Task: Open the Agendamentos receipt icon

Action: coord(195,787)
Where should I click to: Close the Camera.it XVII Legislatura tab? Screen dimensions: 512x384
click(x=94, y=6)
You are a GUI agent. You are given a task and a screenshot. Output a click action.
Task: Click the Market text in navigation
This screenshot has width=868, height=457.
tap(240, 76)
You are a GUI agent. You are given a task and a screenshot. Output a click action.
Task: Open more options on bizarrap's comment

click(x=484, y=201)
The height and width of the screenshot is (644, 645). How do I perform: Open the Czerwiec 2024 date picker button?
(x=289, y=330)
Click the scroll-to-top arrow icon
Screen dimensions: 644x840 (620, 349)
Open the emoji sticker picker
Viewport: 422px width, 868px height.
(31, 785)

* * *

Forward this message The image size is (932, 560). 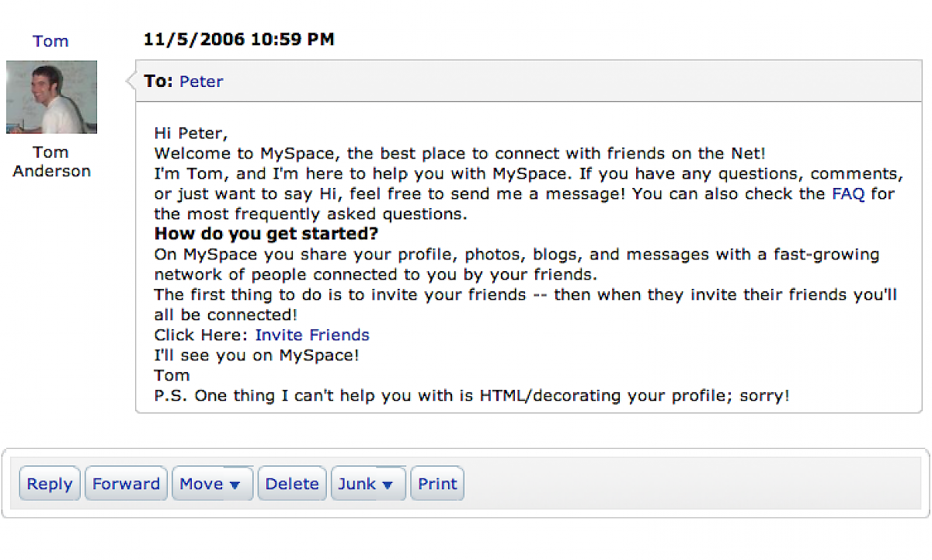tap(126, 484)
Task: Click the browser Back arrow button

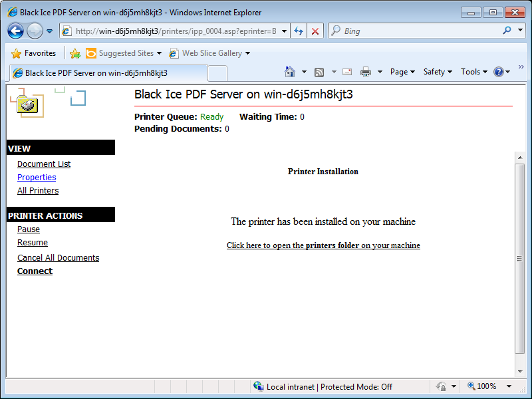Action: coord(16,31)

■ EXERCISE TASK: List as numbered lines everything from the line containing "Task: Open the Agendamentos receipt icon" through the line containing "click(x=94, y=6)", omitting blank lines.

■ OUTPUT OF THE TASK:
1. Task: Open the Agendamentos receipt icon
2. Action: coord(195,787)
3. Where should I click to: Close the Camera.it XVII Legislatura tab? Screen dimensions: 512x384
4. click(x=94, y=6)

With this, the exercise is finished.